As an aside, I think we need to work out the Scons file a bit to
separate out build targets more clearly. Instead of having to declare
flags to "build everything except...", I think we need to restructure to
"build this target which may include other targets". Target I imagine:
all (defaults to csound target)
libcsound
csound - depends libcsound
csoundVST - depends libCsound, and other dependencies
doc - generates documentation in HTML and PDF
release - depends on csound and doc target, puts together src.tar.gz,
bin.tar.gz, bin.zip, installers, RPM's, .debs, etc.
releaseCsoundVST - depends csoundVST and doc, builds as above
install - (unix-based systems only) - install binary to /usr/local/bin,
opcode libraries to /usr/local/share/csound (any suggestions better
where this should go?)
In general, I would like to see the csoundVST build as separate from the
main build as the dependencies are not as simple as those of csound
itself. I have to run "scons buildCsoundVST=0" just to compile csound5
without csoundVST, which really seems backwards rather than saying
"scons csoundVST" to say I want to build it. I think also that using
the "key=value" syntax on commandline for feeding scons options should
be changed a bit as some of these should be build targets fed to scons
rather than configuration options. (I'll be looking into the SCons file
starting in the middle of the week to see if I can reorganize it a bit.)
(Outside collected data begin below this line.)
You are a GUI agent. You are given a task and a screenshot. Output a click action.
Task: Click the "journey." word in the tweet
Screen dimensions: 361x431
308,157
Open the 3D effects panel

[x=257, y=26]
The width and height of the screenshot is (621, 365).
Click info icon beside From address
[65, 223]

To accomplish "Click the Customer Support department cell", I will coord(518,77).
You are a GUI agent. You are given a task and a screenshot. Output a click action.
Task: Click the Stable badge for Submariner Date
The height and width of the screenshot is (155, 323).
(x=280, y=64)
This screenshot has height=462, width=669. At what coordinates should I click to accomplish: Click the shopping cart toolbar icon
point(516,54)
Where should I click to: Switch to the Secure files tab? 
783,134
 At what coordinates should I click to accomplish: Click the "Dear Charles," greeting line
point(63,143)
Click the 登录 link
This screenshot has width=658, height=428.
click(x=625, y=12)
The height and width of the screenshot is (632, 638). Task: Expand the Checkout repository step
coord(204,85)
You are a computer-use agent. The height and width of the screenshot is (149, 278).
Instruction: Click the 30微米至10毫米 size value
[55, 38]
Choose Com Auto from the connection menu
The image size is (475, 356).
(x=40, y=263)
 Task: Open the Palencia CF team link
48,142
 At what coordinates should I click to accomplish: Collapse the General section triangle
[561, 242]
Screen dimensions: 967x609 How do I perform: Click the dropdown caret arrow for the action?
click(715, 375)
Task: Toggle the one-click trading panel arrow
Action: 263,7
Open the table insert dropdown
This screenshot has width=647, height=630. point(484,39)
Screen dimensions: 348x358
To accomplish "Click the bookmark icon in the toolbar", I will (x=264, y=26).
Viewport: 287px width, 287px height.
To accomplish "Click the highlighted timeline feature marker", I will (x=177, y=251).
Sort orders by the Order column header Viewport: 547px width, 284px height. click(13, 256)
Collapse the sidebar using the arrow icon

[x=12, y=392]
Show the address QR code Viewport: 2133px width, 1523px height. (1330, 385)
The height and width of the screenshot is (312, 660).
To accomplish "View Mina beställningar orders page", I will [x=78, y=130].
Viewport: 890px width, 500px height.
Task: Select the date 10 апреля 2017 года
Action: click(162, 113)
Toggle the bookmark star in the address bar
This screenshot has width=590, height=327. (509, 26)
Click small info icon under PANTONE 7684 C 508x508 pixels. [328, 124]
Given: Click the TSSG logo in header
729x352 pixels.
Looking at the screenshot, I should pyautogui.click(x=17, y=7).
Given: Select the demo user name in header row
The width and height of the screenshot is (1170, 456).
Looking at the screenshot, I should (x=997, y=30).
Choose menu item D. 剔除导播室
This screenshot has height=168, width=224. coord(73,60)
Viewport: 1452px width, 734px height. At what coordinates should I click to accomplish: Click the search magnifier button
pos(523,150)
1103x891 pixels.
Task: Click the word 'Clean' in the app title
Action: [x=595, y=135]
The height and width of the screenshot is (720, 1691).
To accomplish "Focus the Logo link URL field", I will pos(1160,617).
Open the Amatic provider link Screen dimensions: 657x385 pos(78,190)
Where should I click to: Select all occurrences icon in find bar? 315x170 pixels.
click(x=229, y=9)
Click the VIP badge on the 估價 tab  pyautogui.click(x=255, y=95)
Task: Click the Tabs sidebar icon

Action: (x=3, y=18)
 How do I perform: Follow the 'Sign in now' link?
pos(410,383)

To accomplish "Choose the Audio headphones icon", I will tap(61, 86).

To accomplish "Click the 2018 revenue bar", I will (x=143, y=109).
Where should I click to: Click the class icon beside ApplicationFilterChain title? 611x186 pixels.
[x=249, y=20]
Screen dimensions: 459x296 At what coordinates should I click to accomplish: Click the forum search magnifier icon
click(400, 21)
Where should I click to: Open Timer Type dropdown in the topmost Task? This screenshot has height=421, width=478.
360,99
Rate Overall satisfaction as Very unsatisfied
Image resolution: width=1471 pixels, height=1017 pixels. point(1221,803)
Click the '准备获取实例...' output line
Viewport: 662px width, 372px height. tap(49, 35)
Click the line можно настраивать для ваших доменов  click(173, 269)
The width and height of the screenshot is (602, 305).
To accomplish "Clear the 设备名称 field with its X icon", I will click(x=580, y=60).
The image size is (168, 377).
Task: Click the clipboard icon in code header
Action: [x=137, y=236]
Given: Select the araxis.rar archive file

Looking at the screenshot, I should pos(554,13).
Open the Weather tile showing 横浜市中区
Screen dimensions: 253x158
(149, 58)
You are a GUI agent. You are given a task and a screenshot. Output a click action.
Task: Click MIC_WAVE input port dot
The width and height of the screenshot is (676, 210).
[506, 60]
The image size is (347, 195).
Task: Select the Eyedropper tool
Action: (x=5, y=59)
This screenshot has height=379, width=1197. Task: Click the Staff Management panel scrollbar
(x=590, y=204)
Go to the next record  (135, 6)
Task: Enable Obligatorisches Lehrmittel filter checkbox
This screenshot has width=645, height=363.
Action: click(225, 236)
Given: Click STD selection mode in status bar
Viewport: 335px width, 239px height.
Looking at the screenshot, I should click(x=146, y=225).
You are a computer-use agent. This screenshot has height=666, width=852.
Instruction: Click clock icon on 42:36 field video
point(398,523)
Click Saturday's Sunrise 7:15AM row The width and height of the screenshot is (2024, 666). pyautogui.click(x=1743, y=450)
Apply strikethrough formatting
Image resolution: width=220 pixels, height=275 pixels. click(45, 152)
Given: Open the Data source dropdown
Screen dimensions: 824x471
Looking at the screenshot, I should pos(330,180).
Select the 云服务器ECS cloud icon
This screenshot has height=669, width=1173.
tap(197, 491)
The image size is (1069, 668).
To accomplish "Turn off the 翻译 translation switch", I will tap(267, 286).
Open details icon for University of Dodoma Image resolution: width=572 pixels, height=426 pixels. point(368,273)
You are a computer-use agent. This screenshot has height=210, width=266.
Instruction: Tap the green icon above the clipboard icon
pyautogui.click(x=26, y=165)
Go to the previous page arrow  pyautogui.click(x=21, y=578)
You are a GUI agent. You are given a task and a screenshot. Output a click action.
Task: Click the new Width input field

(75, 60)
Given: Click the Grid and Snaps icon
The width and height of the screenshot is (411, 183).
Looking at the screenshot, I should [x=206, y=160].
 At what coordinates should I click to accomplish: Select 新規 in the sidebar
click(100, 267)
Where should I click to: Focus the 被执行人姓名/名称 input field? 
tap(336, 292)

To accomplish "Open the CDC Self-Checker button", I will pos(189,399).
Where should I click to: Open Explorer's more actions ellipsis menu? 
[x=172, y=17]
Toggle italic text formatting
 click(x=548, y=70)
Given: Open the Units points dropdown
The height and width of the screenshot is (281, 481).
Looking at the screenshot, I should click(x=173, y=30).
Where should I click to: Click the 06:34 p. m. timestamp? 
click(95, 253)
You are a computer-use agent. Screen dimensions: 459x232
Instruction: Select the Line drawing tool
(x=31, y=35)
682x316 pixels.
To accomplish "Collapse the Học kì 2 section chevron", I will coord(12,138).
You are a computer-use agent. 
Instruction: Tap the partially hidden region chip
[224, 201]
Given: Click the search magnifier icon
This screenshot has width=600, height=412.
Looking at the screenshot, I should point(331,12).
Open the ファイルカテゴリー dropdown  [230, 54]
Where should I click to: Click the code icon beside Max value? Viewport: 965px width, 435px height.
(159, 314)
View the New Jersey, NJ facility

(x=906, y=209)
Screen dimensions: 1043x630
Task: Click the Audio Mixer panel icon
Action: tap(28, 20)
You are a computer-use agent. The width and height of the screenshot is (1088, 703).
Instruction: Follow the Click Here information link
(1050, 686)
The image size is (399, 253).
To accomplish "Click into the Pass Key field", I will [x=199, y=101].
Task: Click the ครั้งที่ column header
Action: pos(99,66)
For installers, what are the preferred options? I'm thinking for Linux
to build RPM's, for OSX to put together a dpkg, and for windows to use
NSIS (http://nsis.sourceforge.net/). I'm suggesting NSIS as it's the
one I've tried out before and it's free to use, but any other
suggestions would be welcome. If no one objects, I will put a
"installer" directory within the csound5 repository with subdirectories
"windows", "linux", and "macosx" to at least have something there for
people to start thinking about. I will start an NSIS installer script
for csound5 later this week as well if no one voices a different
option. I believe there is an RPM script in the csound4 cvs to use as a
start for csound5.
steven
On Sun, 2004-08-22 at 10:31, gogins@pipeline.com wrote:
> If Kevin is no longer involved, then I think we could carry on his
> excellent work in a somewhat more streamlined way by combining csound.pdf
> and the ACRM into a single csound.pdf file using LaTeX and Doxygen. We
> could also make the build produce the documentation automatically, and
> include documentation for contributed plugin opcodes that get built.